De un corazón mexica para la blanca Mérida

Querida blanca Mérida:

Más de 1,300 kilómetros nos separan, pero eso no impide acortar la distancia y darme el gusto de saludarte por este conducto, bajo la promesa de compartirte algunas novedades de mi tierra mexica en una próxima ocasión. Por ahora estoy ansiosa de escucharte y saber de ti, más allá del sobrenombre que ostentas como Ciudad Blanca.

Me habías narrado con orgullo algunas de tus costumbres y tradiciones, como la jarana, el baile típico que, tras un par de golpes del timbal, resuena elegante y colorido desde la península hacia el resto del mundo. Sin embargo, me he enterado de un detalle que desconocía: yo atribuía la verticalidad en la postura de sus intérpretes a la gracia y habilidad que tradicionalmente se entremezcla con el son, pero ahora sé que aquella forma erguida es una cualidad que la distingue de la jota española, resultando en la destreza de danzar con un objeto sobre la cabeza sin perder la gallardía y la sonrisa, ¡qué maravilla!

Por otro lado, debo confesarte que al enterarme de la práctica de la Vaquería imaginé todo, menos que se tratara de una fiesta ofrecida por los antiguos hacendados que, con bailes efectuados por las esposas de los vaqueros durante el convite, tradicionalmente marcaba la época de hierra del ganado.
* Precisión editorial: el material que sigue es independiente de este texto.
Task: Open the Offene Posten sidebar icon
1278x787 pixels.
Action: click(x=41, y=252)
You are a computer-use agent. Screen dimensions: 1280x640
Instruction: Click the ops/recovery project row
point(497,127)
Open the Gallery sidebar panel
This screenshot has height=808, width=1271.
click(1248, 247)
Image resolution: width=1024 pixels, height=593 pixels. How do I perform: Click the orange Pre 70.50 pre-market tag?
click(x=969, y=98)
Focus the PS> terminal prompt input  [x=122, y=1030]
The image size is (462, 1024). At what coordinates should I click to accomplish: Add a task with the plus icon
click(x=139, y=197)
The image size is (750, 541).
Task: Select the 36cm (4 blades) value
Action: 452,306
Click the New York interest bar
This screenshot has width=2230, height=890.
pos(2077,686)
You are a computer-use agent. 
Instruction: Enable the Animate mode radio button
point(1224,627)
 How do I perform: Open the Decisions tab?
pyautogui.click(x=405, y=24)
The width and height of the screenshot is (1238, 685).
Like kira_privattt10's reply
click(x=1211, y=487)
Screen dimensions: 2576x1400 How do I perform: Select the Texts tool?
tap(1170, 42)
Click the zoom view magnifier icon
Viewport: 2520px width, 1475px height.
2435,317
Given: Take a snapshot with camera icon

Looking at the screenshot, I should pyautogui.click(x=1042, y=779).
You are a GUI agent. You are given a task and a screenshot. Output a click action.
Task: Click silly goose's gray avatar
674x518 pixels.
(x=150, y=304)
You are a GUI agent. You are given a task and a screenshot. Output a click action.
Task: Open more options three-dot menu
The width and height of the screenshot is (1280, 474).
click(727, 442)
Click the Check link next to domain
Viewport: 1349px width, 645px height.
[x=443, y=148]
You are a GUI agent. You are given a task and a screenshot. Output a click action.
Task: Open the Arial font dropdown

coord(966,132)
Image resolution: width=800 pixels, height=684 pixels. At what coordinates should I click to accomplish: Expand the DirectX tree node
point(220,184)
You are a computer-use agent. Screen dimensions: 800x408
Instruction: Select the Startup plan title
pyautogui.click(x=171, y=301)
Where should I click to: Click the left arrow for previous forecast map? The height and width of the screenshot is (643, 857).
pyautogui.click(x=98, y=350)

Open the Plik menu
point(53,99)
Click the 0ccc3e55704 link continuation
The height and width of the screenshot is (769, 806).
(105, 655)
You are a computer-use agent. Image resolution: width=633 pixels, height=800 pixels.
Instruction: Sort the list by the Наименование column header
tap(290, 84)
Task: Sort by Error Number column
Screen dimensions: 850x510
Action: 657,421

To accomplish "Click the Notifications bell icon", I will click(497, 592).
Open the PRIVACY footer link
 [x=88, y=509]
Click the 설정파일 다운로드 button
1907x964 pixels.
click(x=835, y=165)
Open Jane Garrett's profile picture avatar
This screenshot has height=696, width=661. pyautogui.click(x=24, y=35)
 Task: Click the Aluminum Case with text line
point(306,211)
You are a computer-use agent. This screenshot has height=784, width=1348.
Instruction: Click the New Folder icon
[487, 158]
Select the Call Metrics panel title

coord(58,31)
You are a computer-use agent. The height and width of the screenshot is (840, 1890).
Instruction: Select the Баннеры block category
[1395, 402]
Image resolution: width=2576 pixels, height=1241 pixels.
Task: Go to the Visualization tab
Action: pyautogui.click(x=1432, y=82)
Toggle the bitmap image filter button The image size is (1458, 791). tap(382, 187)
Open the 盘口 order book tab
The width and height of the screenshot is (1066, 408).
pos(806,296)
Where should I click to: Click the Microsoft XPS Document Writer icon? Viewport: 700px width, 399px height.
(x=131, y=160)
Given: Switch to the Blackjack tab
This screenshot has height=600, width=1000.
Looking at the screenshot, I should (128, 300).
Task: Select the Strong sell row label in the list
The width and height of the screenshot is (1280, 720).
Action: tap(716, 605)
Conque de ahí el nombre, ¿cierto?

Extraño el carácter pícaro y festivo de tus “bombas” acompañando la jarana, tus andanzas con los Sones de Jaleo parodiando el encuentro entre el toro y el torero, y tu vivacidad frente a la Danza de las Cintas. Pero no es reproche, pues debes saber que admiro tu historia milenaria, tus sitios arqueológicos, la paz de tu convivencia y tu personalidad vibrante, sin olvidar tus paisajes dignos de grabar en postal.

También echo de menos tu sazón. ¡Acá es muy famoso! Tanto, que mi madre imitó la receta de la cochinita pibil ¡y hasta nos chupamos los dedos! No obstante se nos queman las habas por probar una sopa de lima, unos panuchos sin que falte la cebolla morada o unos buenos papadzules, ¡y no se diga la champola o el sorbete!

Mi querida blanca Mérida, tengo que despedirme, pero me quedo con el placer de mantener la fraternidad del gran país que nos hermana con tanta alegría, un honor que acorta distancias e intensifica el afecto. Así que te dejo, por ahora, no sin antes arrancarte una promesa: ¡hazme saber de ti!